> [WHAT YOU HAVE TO DO]:
Only the lines from the one containing "526x327 pixels." through the end of the entries are wanted, retyped exactly and without pictures.

> [INFORMATION SHOWN]:
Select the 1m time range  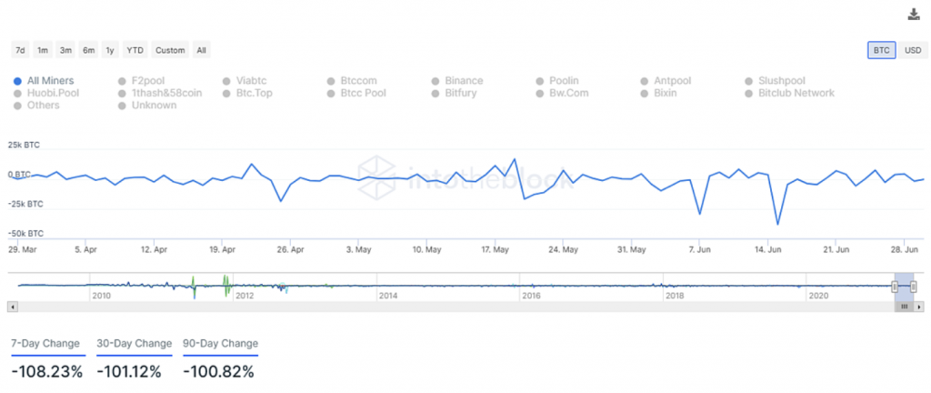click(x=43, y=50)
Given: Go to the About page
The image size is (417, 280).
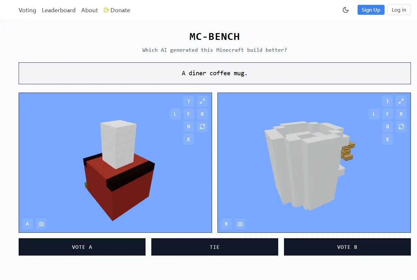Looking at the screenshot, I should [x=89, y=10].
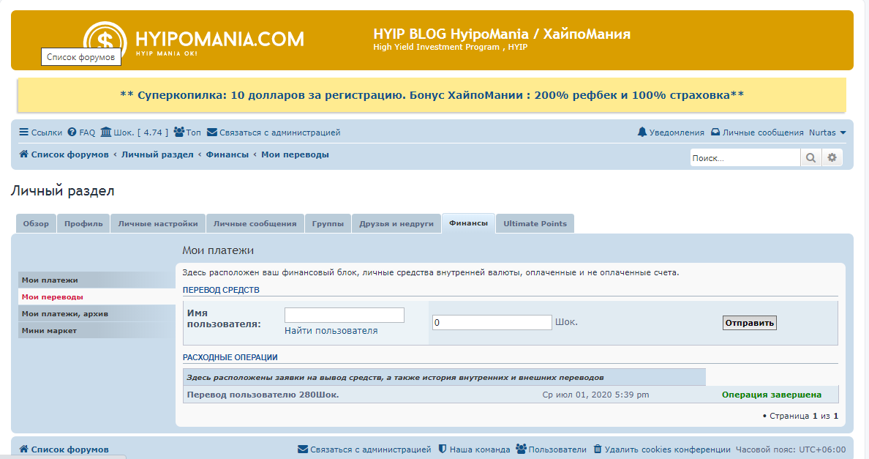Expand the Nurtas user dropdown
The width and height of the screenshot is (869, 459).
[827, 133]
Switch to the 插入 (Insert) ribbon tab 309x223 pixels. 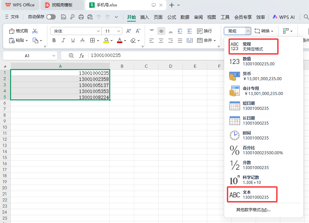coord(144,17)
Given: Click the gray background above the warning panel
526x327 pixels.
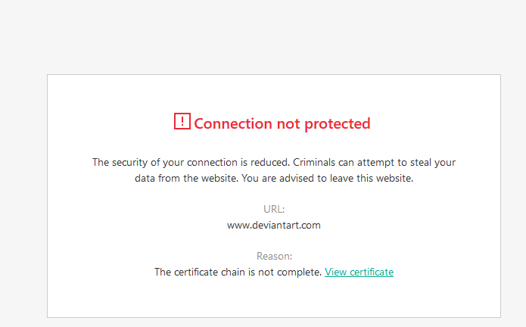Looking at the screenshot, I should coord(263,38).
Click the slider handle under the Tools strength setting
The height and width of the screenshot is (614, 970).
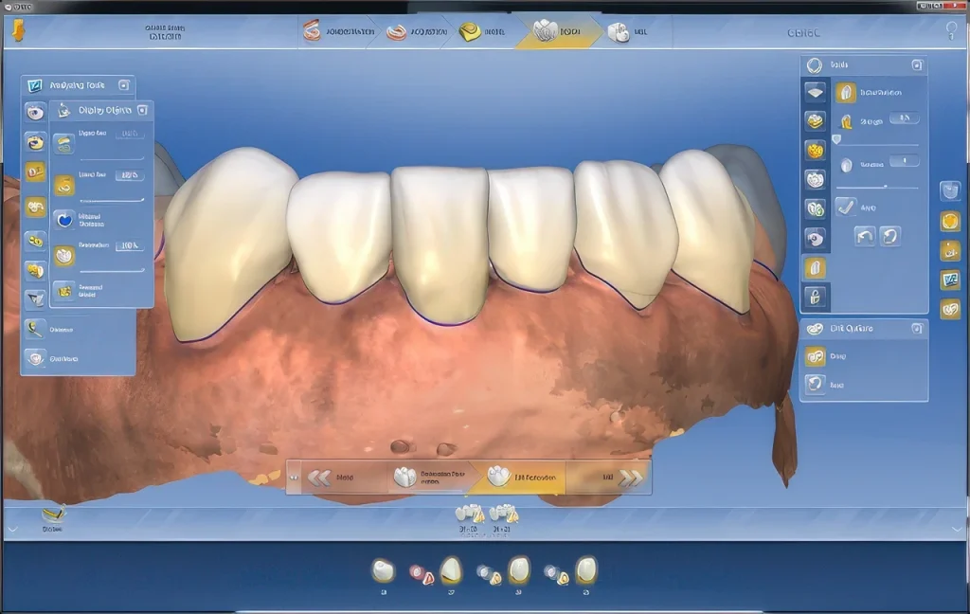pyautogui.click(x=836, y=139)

> [YOUR RESPONSE]:
526x327 pixels.
Looking at the screenshot, I should coord(263,38).
Click the slider handle under the Tools strength setting
The height and width of the screenshot is (614, 970).
pyautogui.click(x=836, y=139)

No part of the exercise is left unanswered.